[Exercise input]
#####
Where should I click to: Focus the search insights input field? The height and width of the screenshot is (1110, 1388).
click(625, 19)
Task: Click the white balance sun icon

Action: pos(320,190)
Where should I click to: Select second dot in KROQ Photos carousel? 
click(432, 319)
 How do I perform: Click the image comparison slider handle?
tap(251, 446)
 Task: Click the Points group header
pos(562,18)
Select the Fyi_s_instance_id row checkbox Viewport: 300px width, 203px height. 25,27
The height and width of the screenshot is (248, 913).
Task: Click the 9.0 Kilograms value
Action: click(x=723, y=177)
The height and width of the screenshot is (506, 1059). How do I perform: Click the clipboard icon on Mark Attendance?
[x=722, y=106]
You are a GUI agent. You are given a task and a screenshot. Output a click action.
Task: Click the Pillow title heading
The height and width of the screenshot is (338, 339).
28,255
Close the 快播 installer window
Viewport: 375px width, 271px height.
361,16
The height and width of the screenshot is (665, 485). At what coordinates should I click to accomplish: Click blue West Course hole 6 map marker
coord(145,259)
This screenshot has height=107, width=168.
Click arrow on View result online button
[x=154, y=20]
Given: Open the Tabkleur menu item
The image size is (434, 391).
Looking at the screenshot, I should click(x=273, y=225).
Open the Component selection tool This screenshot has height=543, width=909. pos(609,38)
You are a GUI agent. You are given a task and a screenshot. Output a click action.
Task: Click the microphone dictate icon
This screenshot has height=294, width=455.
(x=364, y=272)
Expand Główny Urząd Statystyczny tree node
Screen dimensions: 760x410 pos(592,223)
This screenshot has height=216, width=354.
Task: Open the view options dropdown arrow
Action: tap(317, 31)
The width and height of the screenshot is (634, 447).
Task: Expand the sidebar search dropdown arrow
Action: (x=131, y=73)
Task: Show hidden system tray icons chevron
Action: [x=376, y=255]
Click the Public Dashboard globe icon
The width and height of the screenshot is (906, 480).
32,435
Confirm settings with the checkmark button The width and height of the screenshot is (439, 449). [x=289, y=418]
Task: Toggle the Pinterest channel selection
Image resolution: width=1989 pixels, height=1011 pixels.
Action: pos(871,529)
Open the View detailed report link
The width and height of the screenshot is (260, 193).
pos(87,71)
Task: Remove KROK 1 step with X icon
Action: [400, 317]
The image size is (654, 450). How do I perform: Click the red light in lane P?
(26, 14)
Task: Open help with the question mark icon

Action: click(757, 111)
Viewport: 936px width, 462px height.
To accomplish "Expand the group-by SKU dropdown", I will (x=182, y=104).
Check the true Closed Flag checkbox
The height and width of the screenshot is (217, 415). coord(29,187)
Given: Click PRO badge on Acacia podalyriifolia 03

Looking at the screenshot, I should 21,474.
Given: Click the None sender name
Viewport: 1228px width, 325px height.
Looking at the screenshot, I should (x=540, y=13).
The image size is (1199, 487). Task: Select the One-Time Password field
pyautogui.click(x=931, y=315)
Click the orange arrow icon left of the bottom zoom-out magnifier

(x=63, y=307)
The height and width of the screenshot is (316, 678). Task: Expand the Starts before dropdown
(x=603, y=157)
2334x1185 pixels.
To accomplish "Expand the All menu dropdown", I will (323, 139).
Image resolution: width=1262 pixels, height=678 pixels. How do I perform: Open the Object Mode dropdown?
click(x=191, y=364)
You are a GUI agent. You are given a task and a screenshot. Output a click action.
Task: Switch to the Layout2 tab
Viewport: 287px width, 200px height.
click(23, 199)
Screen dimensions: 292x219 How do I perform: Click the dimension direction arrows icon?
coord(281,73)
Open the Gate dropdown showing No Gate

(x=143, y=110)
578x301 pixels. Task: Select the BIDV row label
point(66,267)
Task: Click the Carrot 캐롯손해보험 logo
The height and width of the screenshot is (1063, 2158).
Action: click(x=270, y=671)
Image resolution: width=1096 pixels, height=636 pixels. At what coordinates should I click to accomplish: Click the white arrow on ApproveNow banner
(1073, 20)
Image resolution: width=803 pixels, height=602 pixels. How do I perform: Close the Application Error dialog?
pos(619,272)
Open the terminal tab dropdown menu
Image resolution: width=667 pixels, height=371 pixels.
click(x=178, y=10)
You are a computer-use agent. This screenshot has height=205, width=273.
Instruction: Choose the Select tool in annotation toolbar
#####
[Your goal] Each entry above is to be duplicated exactly, with nothing left out.

[Task result]
Where should I click to: Focus the search insights input field? The height and width of the screenshot is (1110, 1388).
click(625, 19)
Task: Click the white balance sun icon

Action: pos(320,190)
Where should I click to: Select second dot in KROQ Photos carousel? 
click(432, 319)
 How do I perform: Click the image comparison slider handle?
tap(251, 446)
 Task: Click the Points group header
pos(562,18)
Select the Fyi_s_instance_id row checkbox Viewport: 300px width, 203px height. 25,27
The height and width of the screenshot is (248, 913).
Task: Click the 9.0 Kilograms value
Action: click(x=723, y=177)
The height and width of the screenshot is (506, 1059). How do I perform: Click the clipboard icon on Mark Attendance?
[x=722, y=106]
You are a GUI agent. You are given a task and a screenshot. Output a click action.
Task: Click the Pillow title heading
The height and width of the screenshot is (338, 339).
28,255
Close the 快播 installer window
Viewport: 375px width, 271px height.
361,16
The height and width of the screenshot is (665, 485). At what coordinates should I click to accomplish: Click blue West Course hole 6 map marker
coord(145,259)
This screenshot has height=107, width=168.
Click arrow on View result online button
[x=154, y=20]
Given: Open the Tabkleur menu item
The image size is (434, 391).
Looking at the screenshot, I should click(x=273, y=225).
Open the Component selection tool This screenshot has height=543, width=909. pos(609,38)
You are a GUI agent. You are given a task and a screenshot. Output a click action.
Task: Click the microphone dictate icon
This screenshot has height=294, width=455.
(x=364, y=272)
Expand Główny Urząd Statystyczny tree node
Screen dimensions: 760x410 pos(592,223)
This screenshot has height=216, width=354.
Task: Open the view options dropdown arrow
Action: tap(317, 31)
The width and height of the screenshot is (634, 447).
Task: Expand the sidebar search dropdown arrow
Action: (x=131, y=73)
Task: Show hidden system tray icons chevron
Action: [x=376, y=255]
Click the Public Dashboard globe icon
The width and height of the screenshot is (906, 480).
32,435
Confirm settings with the checkmark button The width and height of the screenshot is (439, 449). [x=289, y=418]
Task: Toggle the Pinterest channel selection
Image resolution: width=1989 pixels, height=1011 pixels.
Action: pos(871,529)
Open the View detailed report link
The width and height of the screenshot is (260, 193).
pos(87,71)
Task: Remove KROK 1 step with X icon
Action: [400, 317]
The image size is (654, 450). How do I perform: Click the red light in lane P?
(26, 14)
Task: Open help with the question mark icon

Action: click(757, 111)
Viewport: 936px width, 462px height.
To accomplish "Expand the group-by SKU dropdown", I will (x=182, y=104).
Check the true Closed Flag checkbox
The height and width of the screenshot is (217, 415). coord(29,187)
Given: Click PRO badge on Acacia podalyriifolia 03

Looking at the screenshot, I should 21,474.
Given: Click the None sender name
Viewport: 1228px width, 325px height.
Looking at the screenshot, I should (x=540, y=13).
The image size is (1199, 487). Task: Select the One-Time Password field
pyautogui.click(x=931, y=315)
Click the orange arrow icon left of the bottom zoom-out magnifier

(x=63, y=307)
The height and width of the screenshot is (316, 678). Task: Expand the Starts before dropdown
(x=603, y=157)
2334x1185 pixels.
To accomplish "Expand the All menu dropdown", I will (323, 139).
Image resolution: width=1262 pixels, height=678 pixels. How do I perform: Open the Object Mode dropdown?
click(x=191, y=364)
You are a GUI agent. You are given a task and a screenshot. Output a click action.
Task: Switch to the Layout2 tab
Viewport: 287px width, 200px height.
click(23, 199)
Screen dimensions: 292x219 How do I perform: Click the dimension direction arrows icon?
coord(281,73)
Open the Gate dropdown showing No Gate

(x=143, y=110)
578x301 pixels. Task: Select the BIDV row label
point(66,267)
Task: Click the Carrot 캐롯손해보험 logo
The height and width of the screenshot is (1063, 2158).
Action: click(x=270, y=671)
Image resolution: width=1096 pixels, height=636 pixels. At what coordinates should I click to accomplish: Click the white arrow on ApproveNow banner
(1073, 20)
Image resolution: width=803 pixels, height=602 pixels. How do I perform: Close the Application Error dialog?
pos(619,272)
Open the terminal tab dropdown menu
Image resolution: width=667 pixels, height=371 pixels.
click(x=178, y=10)
You are a computer-use agent. This screenshot has height=205, width=273.
Instruction: Choose the Select tool in annotation toolbar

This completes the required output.